The study showed that oral Otezla 30 mg twice daily achieved a clinically meaningful and statistically significant improvement, compared with placebo, in the primary endpoint of the modified static Physician’s Global Assessment of Genitalia (sPGA-G) response (defined as an sPGA-G score of clear (0) or almost clear (1) with at least a 2-point reduction from baseline) at week 16.
In addition, all secondary endpoints were also met with meaningful and significant improvements in Genital Psoriasis Itch Numerical Rating Scale (GPI-NRS) response (defined as at least a 4-point reduction from baseline in GPI-NRS item score within the Genital Psoriasis Symptoms for subjects with a baseline score of ≥ 4); affected body surface area (BSA) change from baseline; Dermatology Life Quality Index (DLQI) change from baseline; and static Physician’s Global Assessment (sPGA) response (defined as sPGA score of clear (0) or almost clear (1) with at least a 2-point reduction from baseline) at week 16 with Otezla versus placebo.
The type and rate of adverse events observed in this trial were consistent with the known safety profile of Otezla.
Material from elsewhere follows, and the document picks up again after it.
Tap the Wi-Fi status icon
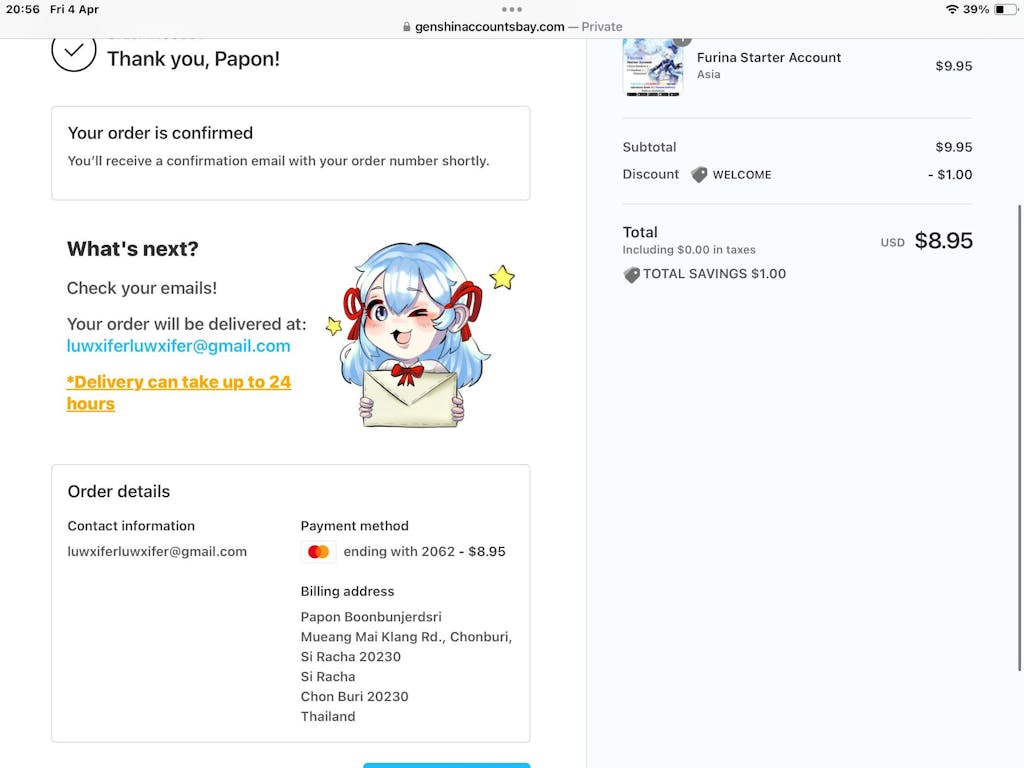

The most commonly reported adverse events that occurred in at least 5% of patients in either treatment group were diarrhea, headache, nausea and nasopharyngitis.
Patients completing the double-blind phase of the trial continued or switched to Otezla during the extension phase of the study and will be treated through week 32. The study is ongoing and is planned to complete in the first half of 2022.
Detailed results from the 16-week double-blind phase of the study will be submitted for presentation at an upcoming medical conference.
In the U.S., Otezla is approved for the treatment of adult patients with moderate to severe plaque psoriasis who are candidates for phototherapy or systemic therapy, adult patients with active psoriatic arthritis and for adult patients with oral ulcers associated with Behçet’s Disease. Since its initial FDA approval in 2014, Otezla has been prescribed to more than 650,000 patients worldwide with moderate-to-severe plaque psoriasis, active psoriatic arthritis or Behçet’s Disease.